The current staple of most recent films about blind people is the obligatory scene in which the blind person gets to drive a car. Audiences found it so incredibly funny to watch the blind Richard Pryor steer a police car while the deaf Gene Wilder gave him directions in See No Evil, Hear No Evil that the vignette was repackaged in Blind Fury, where the blind Rutger Hauer drives a van while a youthful companion gives him directions. That worked so well that the scene was repackaged in Scent of a Woman, where the blind Al Pacino goes racing through the streets of Brooklyn in a Ferrari he's managed to borrow from a car dealer, while his youthful companion, Chris O'Donnell, gives him directions. That scene worked so well that it was repackaged in the Australian film Proof, where the blind photographer drives the getaway car after his youthful companion is beaten up by thugs at a drive-in.

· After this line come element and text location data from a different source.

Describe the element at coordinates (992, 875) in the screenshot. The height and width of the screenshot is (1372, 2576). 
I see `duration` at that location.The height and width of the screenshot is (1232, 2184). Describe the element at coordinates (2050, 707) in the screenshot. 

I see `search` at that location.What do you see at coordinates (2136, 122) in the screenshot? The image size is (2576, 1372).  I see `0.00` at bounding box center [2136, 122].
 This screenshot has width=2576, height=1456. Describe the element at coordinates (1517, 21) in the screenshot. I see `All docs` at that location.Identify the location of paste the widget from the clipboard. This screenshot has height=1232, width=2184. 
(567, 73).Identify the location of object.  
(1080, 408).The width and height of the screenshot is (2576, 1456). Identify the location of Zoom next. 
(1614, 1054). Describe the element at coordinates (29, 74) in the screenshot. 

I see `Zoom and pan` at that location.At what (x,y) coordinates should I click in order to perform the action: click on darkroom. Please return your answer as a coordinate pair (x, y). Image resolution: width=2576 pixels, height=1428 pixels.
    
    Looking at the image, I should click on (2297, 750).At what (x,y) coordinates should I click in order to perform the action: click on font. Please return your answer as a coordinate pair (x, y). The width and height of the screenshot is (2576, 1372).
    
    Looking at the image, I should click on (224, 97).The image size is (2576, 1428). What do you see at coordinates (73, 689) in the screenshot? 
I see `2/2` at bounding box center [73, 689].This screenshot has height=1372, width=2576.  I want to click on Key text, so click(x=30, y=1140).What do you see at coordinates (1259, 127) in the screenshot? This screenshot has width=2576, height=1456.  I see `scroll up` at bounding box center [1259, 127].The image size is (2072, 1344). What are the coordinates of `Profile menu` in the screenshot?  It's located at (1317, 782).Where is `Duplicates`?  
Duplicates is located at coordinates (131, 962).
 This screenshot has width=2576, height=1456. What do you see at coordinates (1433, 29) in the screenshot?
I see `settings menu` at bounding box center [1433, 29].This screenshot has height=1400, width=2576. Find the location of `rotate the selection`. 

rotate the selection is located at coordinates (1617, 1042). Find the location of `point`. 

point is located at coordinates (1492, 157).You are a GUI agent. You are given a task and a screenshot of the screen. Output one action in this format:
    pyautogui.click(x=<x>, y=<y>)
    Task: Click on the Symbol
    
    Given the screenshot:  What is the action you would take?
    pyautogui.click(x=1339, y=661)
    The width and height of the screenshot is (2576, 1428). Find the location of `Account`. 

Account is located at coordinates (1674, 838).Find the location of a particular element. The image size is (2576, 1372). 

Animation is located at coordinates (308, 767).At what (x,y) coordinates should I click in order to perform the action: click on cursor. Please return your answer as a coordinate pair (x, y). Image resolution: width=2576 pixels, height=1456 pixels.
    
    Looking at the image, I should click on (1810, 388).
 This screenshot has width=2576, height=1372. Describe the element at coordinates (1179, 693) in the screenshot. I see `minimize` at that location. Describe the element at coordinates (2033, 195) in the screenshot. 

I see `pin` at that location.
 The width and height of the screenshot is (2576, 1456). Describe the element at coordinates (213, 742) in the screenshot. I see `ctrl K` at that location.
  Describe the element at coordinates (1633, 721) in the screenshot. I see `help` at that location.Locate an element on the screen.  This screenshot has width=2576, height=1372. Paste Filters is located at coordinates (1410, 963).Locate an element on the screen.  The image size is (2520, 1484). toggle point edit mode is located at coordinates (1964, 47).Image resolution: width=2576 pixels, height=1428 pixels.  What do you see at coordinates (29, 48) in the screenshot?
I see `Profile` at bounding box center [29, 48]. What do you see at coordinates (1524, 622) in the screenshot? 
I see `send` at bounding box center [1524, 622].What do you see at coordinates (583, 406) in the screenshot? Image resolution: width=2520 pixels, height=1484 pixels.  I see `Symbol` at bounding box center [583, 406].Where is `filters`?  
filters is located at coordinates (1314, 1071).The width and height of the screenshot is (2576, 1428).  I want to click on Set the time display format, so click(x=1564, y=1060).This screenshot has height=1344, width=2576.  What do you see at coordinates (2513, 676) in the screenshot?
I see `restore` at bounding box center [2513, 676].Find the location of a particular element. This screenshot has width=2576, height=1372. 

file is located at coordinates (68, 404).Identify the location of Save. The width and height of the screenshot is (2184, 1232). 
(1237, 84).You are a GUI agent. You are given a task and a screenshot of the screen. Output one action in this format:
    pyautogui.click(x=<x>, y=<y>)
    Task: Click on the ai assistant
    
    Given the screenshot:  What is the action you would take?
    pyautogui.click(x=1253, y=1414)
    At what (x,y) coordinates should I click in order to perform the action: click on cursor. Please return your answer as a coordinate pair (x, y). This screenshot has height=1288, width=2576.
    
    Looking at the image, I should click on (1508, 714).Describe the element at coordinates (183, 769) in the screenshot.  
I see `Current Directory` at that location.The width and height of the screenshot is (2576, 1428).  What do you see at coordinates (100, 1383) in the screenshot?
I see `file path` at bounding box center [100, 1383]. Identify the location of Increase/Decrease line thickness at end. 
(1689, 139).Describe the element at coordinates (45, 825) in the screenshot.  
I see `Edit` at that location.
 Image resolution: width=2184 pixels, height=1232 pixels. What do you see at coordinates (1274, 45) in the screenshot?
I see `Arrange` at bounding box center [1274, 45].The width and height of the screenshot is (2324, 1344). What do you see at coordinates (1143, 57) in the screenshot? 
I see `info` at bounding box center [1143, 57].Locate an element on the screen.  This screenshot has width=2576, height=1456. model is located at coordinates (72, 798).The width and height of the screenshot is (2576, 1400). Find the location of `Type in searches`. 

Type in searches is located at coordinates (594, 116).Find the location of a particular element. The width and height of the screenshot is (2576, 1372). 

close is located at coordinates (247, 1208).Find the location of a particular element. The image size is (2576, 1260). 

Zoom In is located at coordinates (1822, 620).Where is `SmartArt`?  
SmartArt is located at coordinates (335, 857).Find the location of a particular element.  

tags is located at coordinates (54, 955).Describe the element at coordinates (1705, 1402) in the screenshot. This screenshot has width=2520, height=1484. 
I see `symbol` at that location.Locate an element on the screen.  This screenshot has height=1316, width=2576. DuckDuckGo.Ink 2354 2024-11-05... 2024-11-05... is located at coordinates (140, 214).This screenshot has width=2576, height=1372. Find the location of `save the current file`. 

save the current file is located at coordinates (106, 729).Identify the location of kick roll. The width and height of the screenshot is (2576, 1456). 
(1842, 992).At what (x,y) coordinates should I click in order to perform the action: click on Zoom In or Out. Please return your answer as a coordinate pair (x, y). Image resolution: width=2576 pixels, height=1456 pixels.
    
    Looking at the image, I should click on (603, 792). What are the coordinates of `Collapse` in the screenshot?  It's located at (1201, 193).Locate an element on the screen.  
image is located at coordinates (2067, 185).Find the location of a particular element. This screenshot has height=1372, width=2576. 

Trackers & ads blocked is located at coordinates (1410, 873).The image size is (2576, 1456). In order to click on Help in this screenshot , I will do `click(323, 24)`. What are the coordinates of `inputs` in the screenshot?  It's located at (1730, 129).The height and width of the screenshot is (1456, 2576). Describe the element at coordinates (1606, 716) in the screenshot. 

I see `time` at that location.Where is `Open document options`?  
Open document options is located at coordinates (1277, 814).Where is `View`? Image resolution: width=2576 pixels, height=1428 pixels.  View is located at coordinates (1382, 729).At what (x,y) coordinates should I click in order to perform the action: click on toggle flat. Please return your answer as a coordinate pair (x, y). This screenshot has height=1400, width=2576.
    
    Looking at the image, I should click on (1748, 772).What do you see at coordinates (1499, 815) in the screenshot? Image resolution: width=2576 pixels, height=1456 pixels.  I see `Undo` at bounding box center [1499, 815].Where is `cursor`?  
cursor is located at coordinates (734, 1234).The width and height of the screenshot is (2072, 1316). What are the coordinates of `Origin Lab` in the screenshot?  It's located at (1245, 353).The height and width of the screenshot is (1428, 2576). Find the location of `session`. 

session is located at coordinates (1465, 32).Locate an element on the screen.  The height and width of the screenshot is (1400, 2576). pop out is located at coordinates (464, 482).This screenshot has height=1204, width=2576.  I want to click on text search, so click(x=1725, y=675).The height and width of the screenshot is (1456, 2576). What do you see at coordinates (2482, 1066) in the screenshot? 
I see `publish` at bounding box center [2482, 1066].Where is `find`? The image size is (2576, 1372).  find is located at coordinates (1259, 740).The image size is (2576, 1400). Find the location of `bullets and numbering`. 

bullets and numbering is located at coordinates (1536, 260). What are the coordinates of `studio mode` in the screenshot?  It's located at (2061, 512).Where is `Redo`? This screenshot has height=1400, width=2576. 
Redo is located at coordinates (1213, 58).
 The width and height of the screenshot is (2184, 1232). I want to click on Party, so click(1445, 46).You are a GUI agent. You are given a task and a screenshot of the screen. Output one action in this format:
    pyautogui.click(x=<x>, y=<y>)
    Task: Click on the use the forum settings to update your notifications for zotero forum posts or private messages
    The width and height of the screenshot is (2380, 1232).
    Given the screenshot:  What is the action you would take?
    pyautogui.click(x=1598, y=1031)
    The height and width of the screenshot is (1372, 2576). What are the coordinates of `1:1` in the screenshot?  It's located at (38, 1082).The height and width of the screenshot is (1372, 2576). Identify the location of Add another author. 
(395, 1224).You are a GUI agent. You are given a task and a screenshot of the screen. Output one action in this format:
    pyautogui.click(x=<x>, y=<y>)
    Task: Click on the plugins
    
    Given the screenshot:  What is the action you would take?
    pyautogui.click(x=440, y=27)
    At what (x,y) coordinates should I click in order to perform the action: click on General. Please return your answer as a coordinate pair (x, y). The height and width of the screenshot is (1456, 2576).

On one level, it is possible to look at all these movies where blind people get to drive cars, and conclude that Hollywood is merely adhering to another tired formula, where every movie about blind people is simply a rip off of the last movie about blind people. But this jaundiced attitude ignores the important role that motion pictures play in bringing to the screen visually arresting images of the movie-going public's deepest fears. Subliminally, each of these films expresses the public's gnawing fear that the highways have not only been taken over by people who drive like they are blind, but by people who are, in fact, blind. Or Australian. When you think about it, this is kind of scary.